Last year, when Cyprus attracted 3.2m tourists, an all-time record, the number of workers employed in the hospitality industry, i.e. hotels and restaurants, rose 13 per cent to 33,192, which was also an all-time high, Cystat figures show.
The increase in employment levels in the hospitality industry came as Cyprus’s unemployment rate dropped last year to 13 per cent from 14.9 per cent in 2015.
“There is a problem; there are not enough skilled workers,” Zacharias Ioannides, the director general of the Cyprus Hotel Association (CHA), said in a telephone interview.
Cystat figures show that the increase in employment levels in the industry was also accompanied by an increase in the number of unemployed workers in hotels and restaurants last year.

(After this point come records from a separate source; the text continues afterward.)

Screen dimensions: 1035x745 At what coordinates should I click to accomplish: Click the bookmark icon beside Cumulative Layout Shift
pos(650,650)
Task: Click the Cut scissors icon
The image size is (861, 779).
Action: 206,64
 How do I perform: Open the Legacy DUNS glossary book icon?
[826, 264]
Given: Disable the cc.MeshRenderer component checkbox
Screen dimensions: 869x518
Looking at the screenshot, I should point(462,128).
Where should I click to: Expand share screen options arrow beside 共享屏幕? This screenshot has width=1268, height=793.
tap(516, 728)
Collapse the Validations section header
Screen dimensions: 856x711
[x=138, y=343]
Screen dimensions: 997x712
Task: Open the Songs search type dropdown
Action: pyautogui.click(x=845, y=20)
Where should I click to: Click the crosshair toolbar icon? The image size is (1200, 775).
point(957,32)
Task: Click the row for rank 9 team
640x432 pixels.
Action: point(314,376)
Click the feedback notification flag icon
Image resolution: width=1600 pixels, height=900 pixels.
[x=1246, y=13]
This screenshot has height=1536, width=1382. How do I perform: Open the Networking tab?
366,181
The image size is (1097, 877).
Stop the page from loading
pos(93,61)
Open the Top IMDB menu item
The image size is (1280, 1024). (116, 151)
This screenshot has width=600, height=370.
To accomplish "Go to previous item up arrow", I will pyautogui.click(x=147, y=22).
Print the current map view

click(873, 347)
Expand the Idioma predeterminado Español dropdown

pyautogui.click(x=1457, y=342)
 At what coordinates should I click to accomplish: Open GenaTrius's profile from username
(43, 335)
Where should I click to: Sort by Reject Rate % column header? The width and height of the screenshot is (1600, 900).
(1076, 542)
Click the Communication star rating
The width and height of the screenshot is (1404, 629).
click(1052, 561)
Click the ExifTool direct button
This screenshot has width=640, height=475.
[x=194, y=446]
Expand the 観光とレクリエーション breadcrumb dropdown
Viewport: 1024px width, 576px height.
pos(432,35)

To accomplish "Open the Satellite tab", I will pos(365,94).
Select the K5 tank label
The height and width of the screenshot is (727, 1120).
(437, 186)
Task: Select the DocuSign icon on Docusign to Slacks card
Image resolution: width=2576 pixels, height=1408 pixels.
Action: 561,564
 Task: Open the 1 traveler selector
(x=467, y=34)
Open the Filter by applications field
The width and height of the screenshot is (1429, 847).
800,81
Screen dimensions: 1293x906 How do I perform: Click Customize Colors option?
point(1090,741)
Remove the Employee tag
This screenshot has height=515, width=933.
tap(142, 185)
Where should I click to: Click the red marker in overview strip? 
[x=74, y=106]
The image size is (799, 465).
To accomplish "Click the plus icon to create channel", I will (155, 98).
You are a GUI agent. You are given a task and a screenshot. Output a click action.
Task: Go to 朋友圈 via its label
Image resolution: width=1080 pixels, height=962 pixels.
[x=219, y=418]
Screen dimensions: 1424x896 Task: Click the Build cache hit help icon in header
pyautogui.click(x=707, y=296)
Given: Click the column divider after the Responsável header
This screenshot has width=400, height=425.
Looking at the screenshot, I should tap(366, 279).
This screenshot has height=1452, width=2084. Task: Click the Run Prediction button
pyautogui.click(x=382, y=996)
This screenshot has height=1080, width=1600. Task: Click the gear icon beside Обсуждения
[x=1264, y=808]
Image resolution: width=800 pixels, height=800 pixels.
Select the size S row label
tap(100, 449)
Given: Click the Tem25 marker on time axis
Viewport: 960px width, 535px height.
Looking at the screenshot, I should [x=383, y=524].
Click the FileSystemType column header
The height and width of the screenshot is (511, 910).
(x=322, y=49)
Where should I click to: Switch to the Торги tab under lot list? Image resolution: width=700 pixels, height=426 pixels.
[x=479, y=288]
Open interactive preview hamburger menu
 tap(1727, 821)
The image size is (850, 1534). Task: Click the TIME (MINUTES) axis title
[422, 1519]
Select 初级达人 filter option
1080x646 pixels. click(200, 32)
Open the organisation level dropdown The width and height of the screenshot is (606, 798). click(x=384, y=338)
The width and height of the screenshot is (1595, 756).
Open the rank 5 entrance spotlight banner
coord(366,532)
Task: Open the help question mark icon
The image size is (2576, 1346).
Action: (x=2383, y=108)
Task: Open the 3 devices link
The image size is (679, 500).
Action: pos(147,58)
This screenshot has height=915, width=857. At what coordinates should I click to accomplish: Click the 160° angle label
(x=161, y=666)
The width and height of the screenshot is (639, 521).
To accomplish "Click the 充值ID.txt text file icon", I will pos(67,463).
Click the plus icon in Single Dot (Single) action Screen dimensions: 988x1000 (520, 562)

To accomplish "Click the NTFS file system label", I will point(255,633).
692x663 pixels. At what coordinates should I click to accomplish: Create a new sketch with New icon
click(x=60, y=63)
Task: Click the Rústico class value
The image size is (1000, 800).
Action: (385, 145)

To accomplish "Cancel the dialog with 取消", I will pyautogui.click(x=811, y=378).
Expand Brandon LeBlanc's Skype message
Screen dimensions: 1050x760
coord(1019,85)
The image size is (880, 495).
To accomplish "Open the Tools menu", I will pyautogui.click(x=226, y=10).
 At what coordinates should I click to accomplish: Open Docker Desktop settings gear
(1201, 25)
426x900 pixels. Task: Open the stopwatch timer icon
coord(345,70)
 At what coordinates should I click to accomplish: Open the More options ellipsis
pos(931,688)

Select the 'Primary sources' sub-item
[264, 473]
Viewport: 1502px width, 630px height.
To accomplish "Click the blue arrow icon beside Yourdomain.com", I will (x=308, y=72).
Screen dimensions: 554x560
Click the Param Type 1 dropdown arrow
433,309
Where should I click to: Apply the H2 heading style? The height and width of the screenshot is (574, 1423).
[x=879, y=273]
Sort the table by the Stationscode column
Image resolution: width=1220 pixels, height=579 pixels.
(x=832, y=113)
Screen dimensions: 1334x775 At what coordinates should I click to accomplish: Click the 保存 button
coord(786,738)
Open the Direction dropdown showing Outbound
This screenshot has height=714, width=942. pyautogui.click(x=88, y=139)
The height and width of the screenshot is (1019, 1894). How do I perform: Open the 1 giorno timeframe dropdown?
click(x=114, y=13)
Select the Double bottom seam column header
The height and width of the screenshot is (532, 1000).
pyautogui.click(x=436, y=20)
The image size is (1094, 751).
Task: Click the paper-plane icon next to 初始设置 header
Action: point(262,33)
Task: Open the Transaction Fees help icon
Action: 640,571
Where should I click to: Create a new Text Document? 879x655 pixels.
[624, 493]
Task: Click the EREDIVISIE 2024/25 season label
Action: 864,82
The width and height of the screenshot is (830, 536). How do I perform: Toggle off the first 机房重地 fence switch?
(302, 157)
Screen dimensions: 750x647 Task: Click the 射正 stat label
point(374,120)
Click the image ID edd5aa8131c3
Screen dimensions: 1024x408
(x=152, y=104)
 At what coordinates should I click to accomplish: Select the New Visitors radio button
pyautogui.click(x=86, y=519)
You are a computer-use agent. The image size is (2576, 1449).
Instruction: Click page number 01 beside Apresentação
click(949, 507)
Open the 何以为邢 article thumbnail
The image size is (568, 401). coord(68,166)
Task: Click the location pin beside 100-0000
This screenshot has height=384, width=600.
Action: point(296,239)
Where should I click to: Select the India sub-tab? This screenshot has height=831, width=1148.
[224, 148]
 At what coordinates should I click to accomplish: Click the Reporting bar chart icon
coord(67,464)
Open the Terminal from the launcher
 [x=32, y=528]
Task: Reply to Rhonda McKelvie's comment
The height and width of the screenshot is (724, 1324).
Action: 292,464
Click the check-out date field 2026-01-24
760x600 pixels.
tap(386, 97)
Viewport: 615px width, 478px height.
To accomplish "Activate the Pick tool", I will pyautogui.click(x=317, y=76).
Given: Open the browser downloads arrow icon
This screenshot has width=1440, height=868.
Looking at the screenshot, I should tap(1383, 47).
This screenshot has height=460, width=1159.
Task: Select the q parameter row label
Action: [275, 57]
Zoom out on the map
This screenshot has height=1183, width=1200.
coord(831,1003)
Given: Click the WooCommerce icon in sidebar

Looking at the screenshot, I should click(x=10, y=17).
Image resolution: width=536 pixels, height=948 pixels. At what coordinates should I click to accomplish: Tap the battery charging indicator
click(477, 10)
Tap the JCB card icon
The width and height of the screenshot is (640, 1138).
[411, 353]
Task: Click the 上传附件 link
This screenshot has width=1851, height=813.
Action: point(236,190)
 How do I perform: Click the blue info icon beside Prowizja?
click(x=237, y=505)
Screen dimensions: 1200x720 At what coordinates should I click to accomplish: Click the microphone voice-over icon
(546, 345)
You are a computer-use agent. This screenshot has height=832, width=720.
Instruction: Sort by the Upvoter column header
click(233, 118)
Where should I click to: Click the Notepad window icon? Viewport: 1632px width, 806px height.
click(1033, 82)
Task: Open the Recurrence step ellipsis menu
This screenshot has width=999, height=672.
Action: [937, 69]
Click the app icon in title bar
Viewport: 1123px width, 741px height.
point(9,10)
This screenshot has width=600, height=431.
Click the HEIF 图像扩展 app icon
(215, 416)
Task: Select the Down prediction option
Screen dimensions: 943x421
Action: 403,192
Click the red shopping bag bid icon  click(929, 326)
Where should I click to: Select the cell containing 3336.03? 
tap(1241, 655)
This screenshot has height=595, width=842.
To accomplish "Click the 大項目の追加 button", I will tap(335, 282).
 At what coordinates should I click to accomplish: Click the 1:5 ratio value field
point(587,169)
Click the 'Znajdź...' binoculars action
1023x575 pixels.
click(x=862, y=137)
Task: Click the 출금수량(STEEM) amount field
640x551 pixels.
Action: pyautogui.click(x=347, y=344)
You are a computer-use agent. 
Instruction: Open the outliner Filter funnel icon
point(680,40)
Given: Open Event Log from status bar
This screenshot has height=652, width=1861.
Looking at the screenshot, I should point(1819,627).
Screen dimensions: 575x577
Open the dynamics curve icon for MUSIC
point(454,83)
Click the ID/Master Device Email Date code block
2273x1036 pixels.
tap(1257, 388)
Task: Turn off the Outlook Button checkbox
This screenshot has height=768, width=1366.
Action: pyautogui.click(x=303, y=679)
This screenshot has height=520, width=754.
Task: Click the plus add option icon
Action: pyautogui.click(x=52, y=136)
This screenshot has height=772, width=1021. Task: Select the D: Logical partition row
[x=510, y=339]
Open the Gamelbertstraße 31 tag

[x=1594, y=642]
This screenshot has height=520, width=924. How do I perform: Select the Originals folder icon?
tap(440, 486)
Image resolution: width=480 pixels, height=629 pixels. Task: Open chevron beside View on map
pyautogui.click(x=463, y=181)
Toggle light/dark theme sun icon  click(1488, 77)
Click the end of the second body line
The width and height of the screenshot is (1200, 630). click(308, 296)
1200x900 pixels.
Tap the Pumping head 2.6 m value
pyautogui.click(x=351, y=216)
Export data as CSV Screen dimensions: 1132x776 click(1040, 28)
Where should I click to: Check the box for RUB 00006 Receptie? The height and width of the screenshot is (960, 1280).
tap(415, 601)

In fact, their number rose 11 per cent to 9,233 in 2016. This does not mean necessarily that they are all skilled. “According to the statistical methodology applied in the EU, a jobless person is listed as such in the category of his last occupation,” a Cystat official explained. This rule applies regardless of skills, specialisation or previous working experience.
“What worries me is that the impression is given that there are unemployed skilled workers out there and we don’t hire them,” CHA’s Ioannides said.
Georgiades, the PEO official, said that conditions in recent years favoured a “systematic violation” of the employment terms negotiated with the unions. As a result, staff may earn as little as €600 a month as seasonal workers, which in turn ensures that interest in making a career in the business remains limited. “If workers have a choice, they will opt in favour of spending their evenings and weekends with their families when family-unfriendly workhours are not adequately rewarded”.
Miltiadou said that the unions are not seeking at this point to re-negotiate existing agreements to ensure that hotel workers get pay rises. “What we are telling employers is to apply the terms,” he continued.
Both union officials said that they do not necessarily consider it a good sign that hotels resort to luring workers employed at competing units with more attractive employment terms to cover their own staffing needs. “The market will address distortions but this is not healthy,” Miltiadou added.
“Pay increases in this way but it leads to unfair competition,” his colleague Georgiades said.
Chrisemily Psilogeni-Kenevezou, who manages the affairs of the Association of Cyprus Tourist Enterprises (ACTE) which represents hotels and other tourism related companies, said that the hospitality industry cannot “rely on opportunistic hiring of workers with limited or no skills”.
Her business group has therefore launched an information campaign to encourage young people work in hospitality by convincing them that “working in tourism does offer career advancement prospects” and so, help cover future needs in the hotel industry with skilled workers. Youth unemployment stood at 29 per cent last year.
“ACTE has set up a team of human resource experts, specialised in current and future needs of the tourist industry,” she said. “The team has prepared various proposals to prepare a plan that will be looking in to the industry’s needs in the long run”.
The CHA which is preparing for more business this year and is expanding its bed-capacity, also took action with a more short-term scope.
“We encouraged hospitality workers to send in their curriculum vitae (CV), Ioannides said. “We are witnessing an increase in the infrastructure of tourist profession schools,” he said. “But our members are not waiting for someone to tell them that they have to improve employment terms”.